→ **WORK INSTRUCTIONS**
a) According to the news report on Jack Adcock's death, what did he die of, and where?
b) In the news report on Jack Adcock's death, why did the High Court ruling on Dr Bawa-Garba provoke a backlash from medics?

#### SOURCE EXTRACT

Charges against a hospital where a six-year-old boy died are being considered, police have confirmed.
Jack Adcock died of septic shock at Leicester Royal Infirmary in 2011, after a “catalogue” of mistakes.
Dr Hadiza Bawa-Garba was convicted of gross negligence manslaughter, but supporters have said “systemic” hospital failings were to blame.
Leicestershire Police confirmed it had received a letter urging the force to bring corporate manslaughter charges.
The court heard Jack, who had Down’s Syndrome and a heart condition, was the subject of a “catalogue” of errors including missing signs of his infection and mistakenly thinking he was under a do-not-resuscitate order.
After being found guilty of manslaughter by gross negligence Bawa-Garba was suspended for 12 months.
But last week the High Court upheld an appeal by the General Medical Council (GMC) that this decision was “not sufficient to protect the public”.
This provoked a backlash from medics who felt Bawa-Garba had been made a scapegoat for making honest mistakes in a under-resourced hospital.
More than 8,000 doctors have signed a letter condemning her treatment and online appeal raised more than £200,000 in a matter of days.
Dr Ramesh Mehta, president of the British Association of Physicians of Indian Origin (BAPIO) said the case had caused “shock waves”.
Junior medical staff and trainees were “fearful” and felt unsupported, he said.
“They will be hesitant to work in these circumstances thus compromising patient care.”
Writing to Leicestershire Police, BAPIO said: “We believe that significant concerns have been raised and evidence referred to which justify consideration of an investigation of University Hospitals of Leicester NHS Trust to determine if Jack Adcock’s death could require a prosecution.”
The force confirmed it had received the letter from the BAPIO and “will be discussing its contents with the CPS”.
A spokesman for the University Hospitals of Leicester NHS Trust said: “We understand that the police have received a letter from the BAPIO and will be discussing it with the CPS.
“We await the outcome of those discussions.”

########
#### DATASET EXTRACT

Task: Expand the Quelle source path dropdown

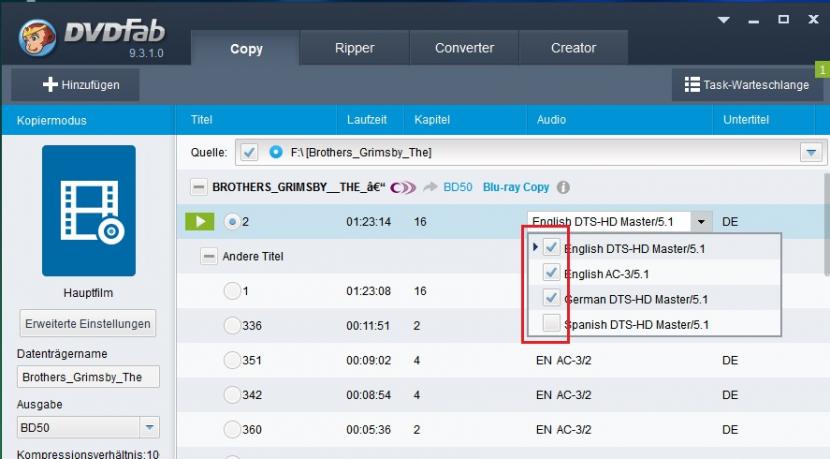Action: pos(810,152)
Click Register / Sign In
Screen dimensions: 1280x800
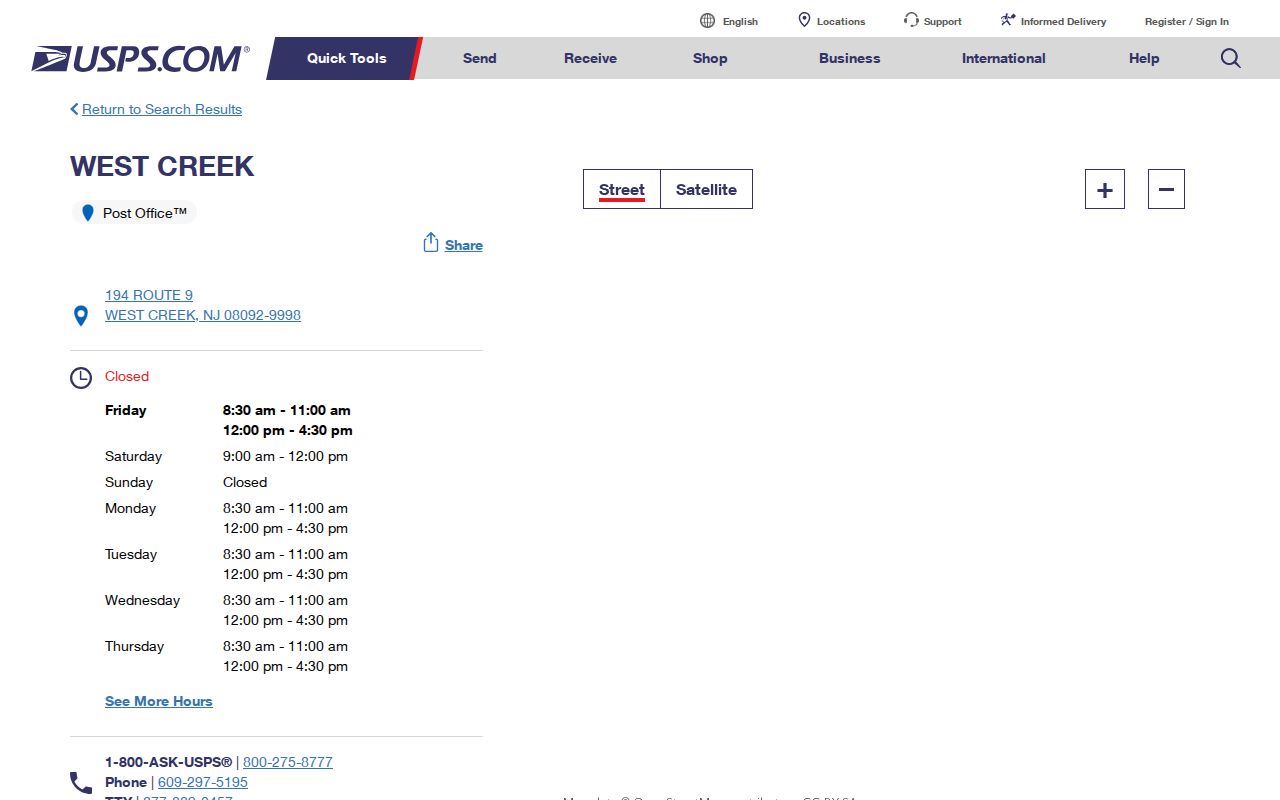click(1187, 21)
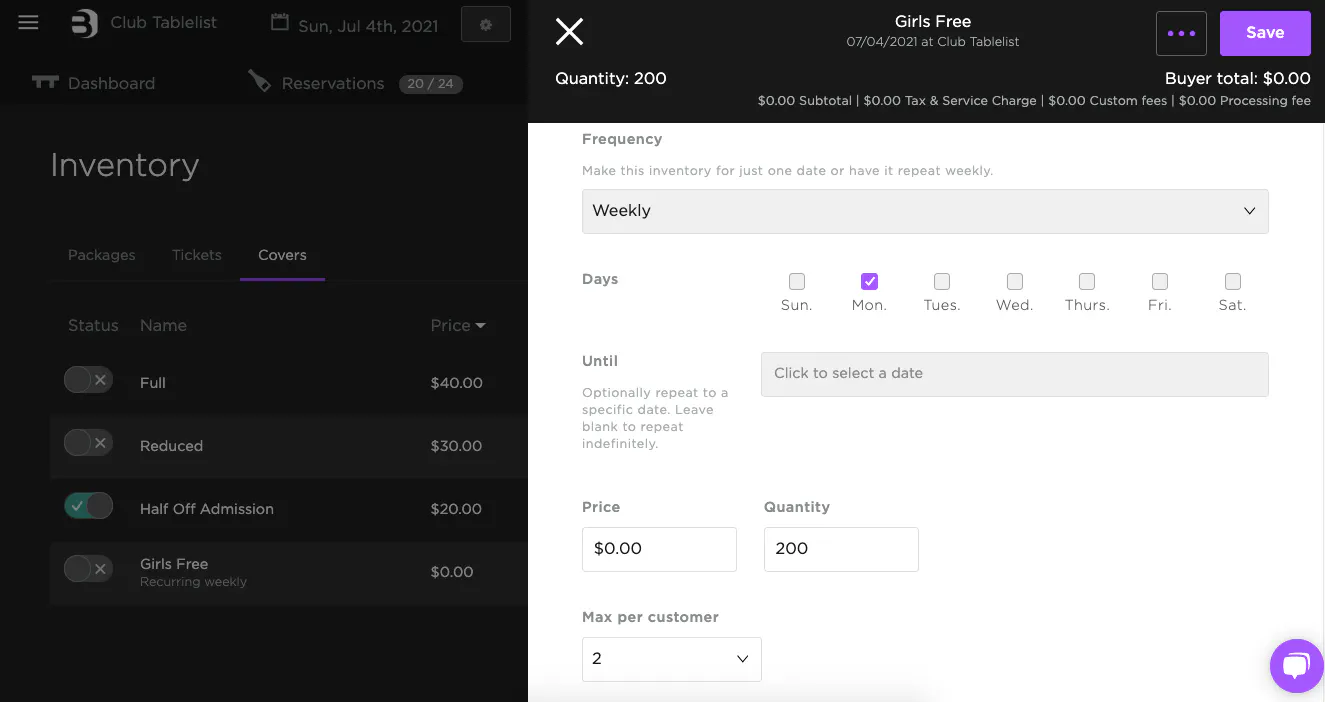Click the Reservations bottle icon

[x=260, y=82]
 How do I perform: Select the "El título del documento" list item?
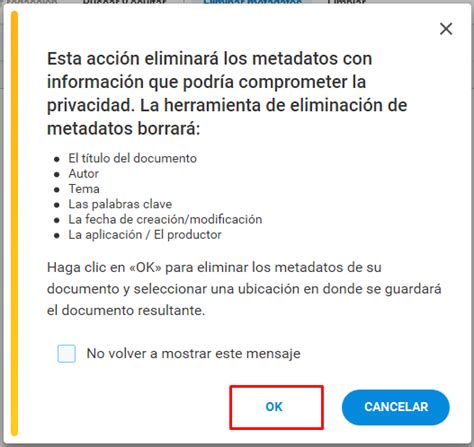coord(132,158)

########

→ **LIST OF SOLUTIONS**
a) He died of septic shock at Leicester Royal Infirmary.

b) The medics felt she had been made a scapegoat for making honest mistakes in an under-resourced hospital.